Une partie de l’explication à cela s’enracine dans la Constitution des États-Unis. Deux des trois présidents élus durant ce siècle ont assumé leur mandat, même après avoir perdu le vote populaire. Sans le Collège électoral, inscrit dans la Constitution à la demande instante des États esclavagistes moins peuplés, Al Gore serait devenu président en 2000 et Hillary Clinton en 2016.

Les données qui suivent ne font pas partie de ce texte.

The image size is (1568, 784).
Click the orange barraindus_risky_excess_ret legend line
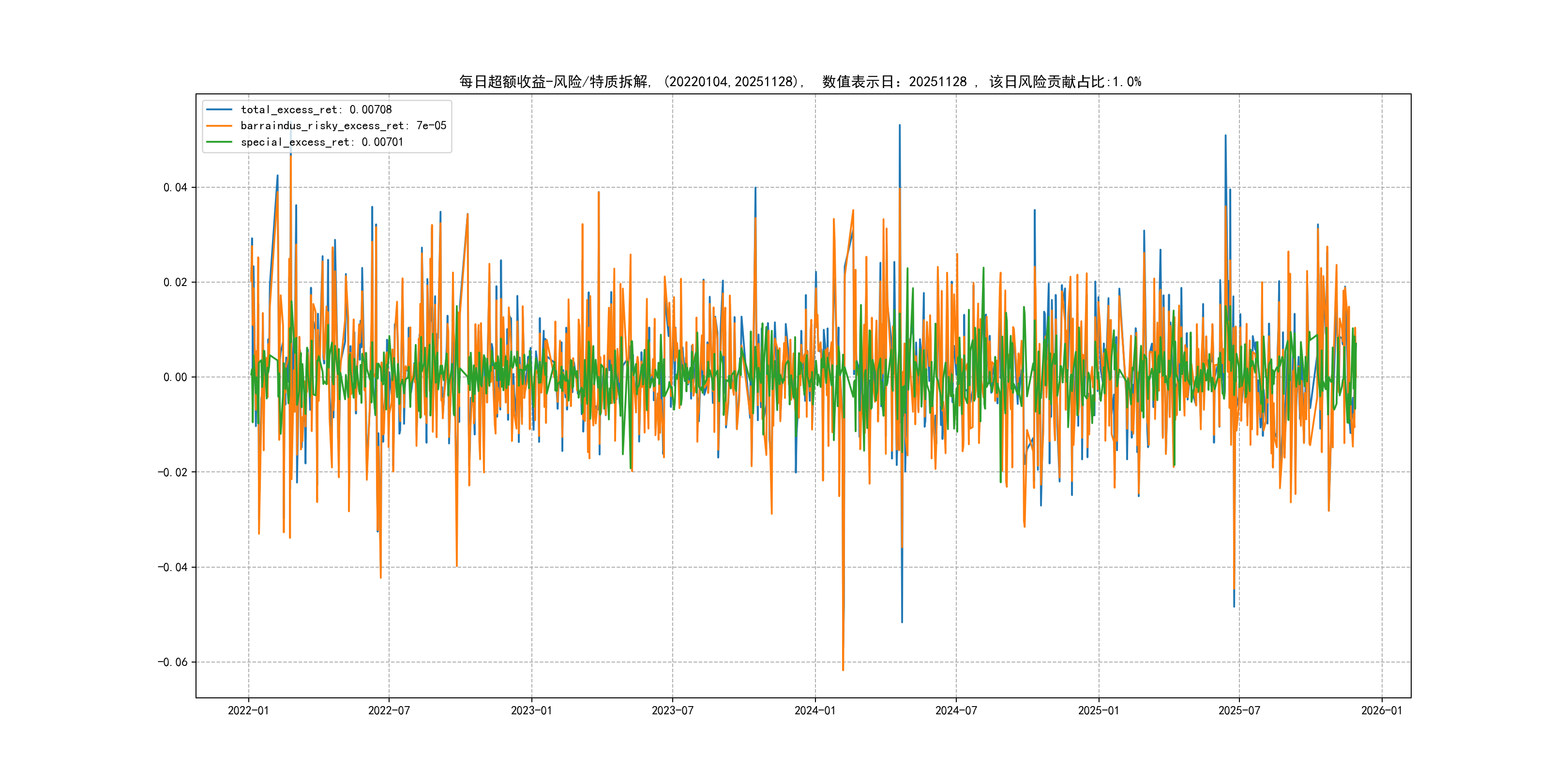click(219, 126)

Mais le recours du Parti Républicain à la baisse du nombre d’électeurs, au redécoupage des circonscriptions électorales et à d’autres efforts semblables de manipulation électorale, ont également contribué à s’assurer que la volonté de la majorité soit mise en échec. L’approche de ce parti est peut se comprendre : après tout, l’évolution démographique désavantage les Républicains durant les élections. Une majorité d’Américains seront bientôt non blancs. En outre, un monde et une économie du XXIème siècle sont irréconciliables avec une société dominée par les hommes. Les régions urbaines où vivent la majorité des Américains, au Nord comme au Sud, ont appris la valeur de la diversité.

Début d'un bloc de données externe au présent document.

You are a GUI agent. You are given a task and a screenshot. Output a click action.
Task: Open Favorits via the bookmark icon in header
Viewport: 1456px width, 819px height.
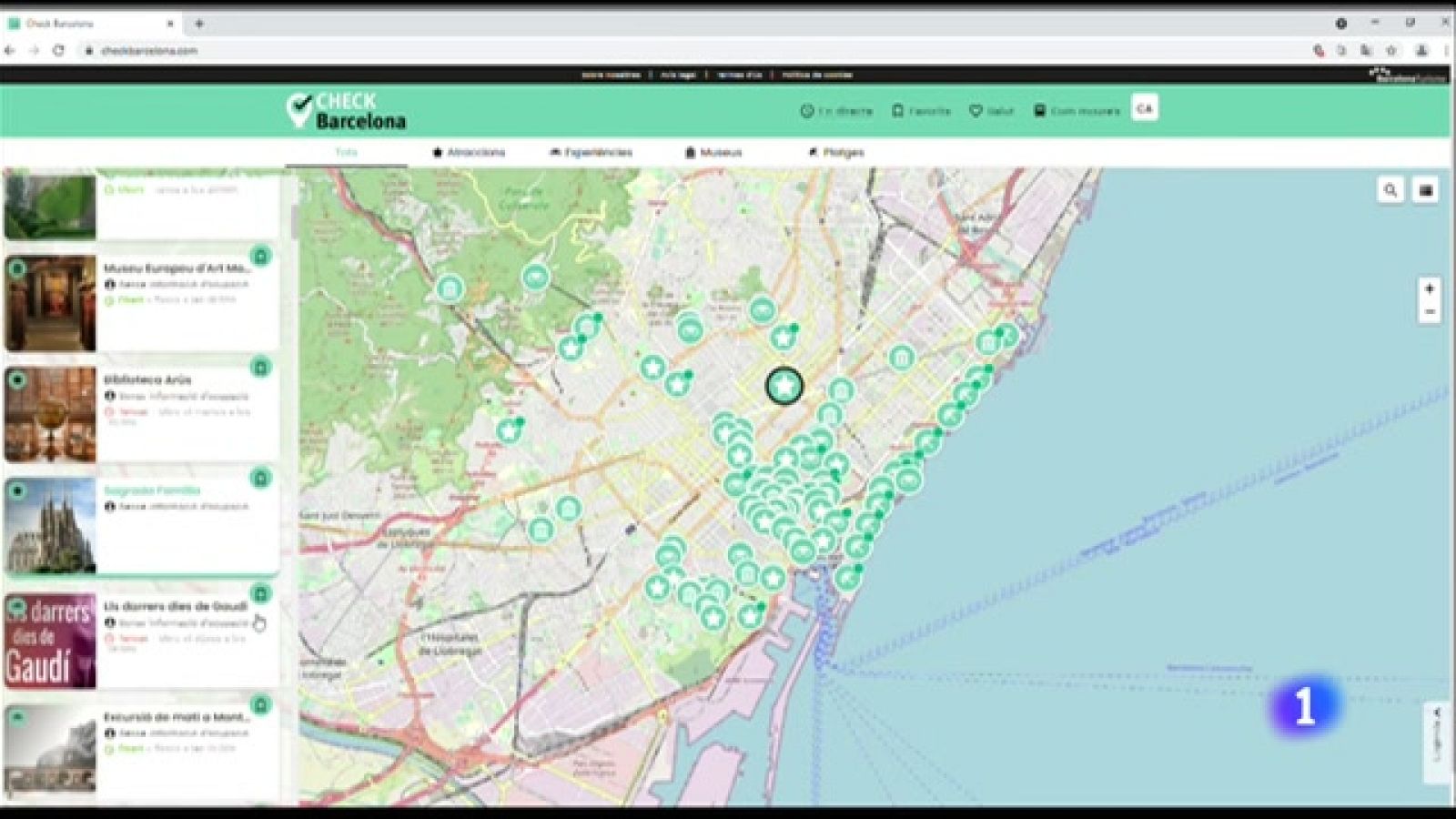897,110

Les électeurs dans ces secteurs de croissance et de dynamisme ont également vu le rôle que le gouvernement peut et doit jouer pour amener la prospérité partagée. Ils ont abandonné les doctrines du passé, parfois presque du jour au lendemain. Dans une société démocratique, par conséquent, le seul moyen pour qu’une minorité (qu’il s’agisse de grandes sociétés qui tentent d’exploiter les travailleurs et les consommateurs, ou des banques qui tentent d’exploiter les emprunteurs, ou de ceux plongés dans le passé qui tentent de recréer une époque révolue), puisse conserver sa domination économique et politique, consiste à affaiblir la démocratie elle-même.
Cette stratégie compte de nombreuses tactiques. En plus de soutenir une immigration sélective, les élus Républicains cherchent à empêcher les électeurs Démocrates potentiels de s’inscrire sur les listes électorales. De nombreux d’États contrôlés par les Républicains ont institué des exigences d’identification contraignantes dans les bureaux de vote. Certaines administrations locales ont exclu ces catégories d’électeurs des listes électorales, ont réduit le nombre de bureaux de vote ou leurs heures d’ouverture.

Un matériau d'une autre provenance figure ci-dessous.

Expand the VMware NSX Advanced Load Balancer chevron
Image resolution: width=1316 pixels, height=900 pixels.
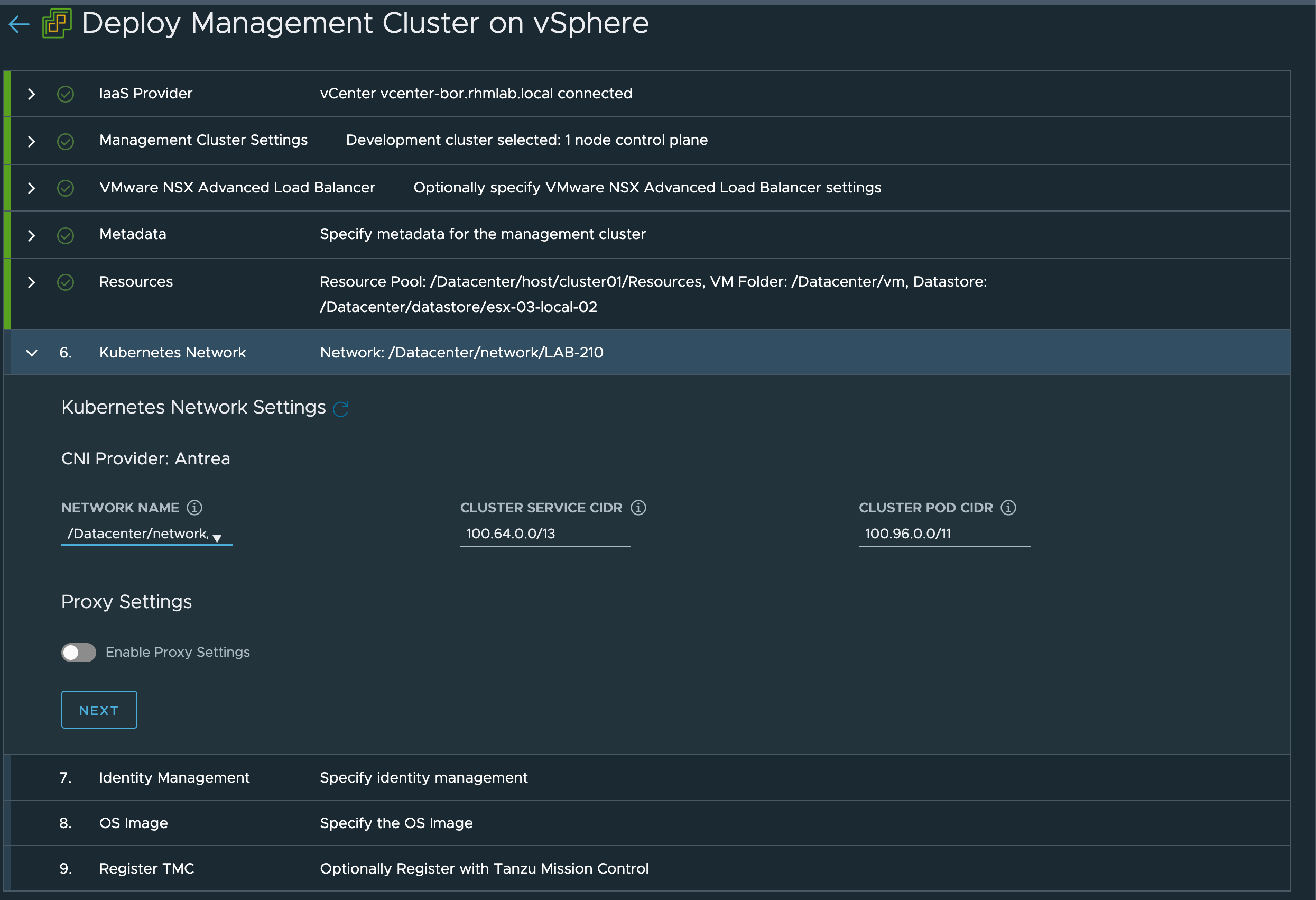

Il est frappant de voir à quel point l’Amérique complique le fait de voter, d’exercer le droit fondamental de la citoyenneté. Les États-Unis sont l’une des rares démocraties à organiser des élections un jour ouvrable plutôt qu’un dimanche, ce qui complique évidemment le fait de voter pour les personnes qui travaillent. Cela contraste avec d’autres démocraties, comme l’Australie, où les citoyens ont l’obligation de voter, ou avec certains États comme l’Oregon, qui facilitent le vote par scrutin postal.
En outre, un système d’incarcération de masse qui continue de cibler les Afro-américains  a toujours eu une triple fonction dans l’histoire. Hormis le fait de fournir une main d’œuvre à bas prix et d’entraîner une baisse des salaires (même aujourd’hui, comme le fait remarquer Michael Poyker de l’Université de Columbia, environ 5 % du rendement industriel de l’Amérique est produit par des détenus), ce système a été conçu pour nier le droit de vote aux individus coupables d’un crime.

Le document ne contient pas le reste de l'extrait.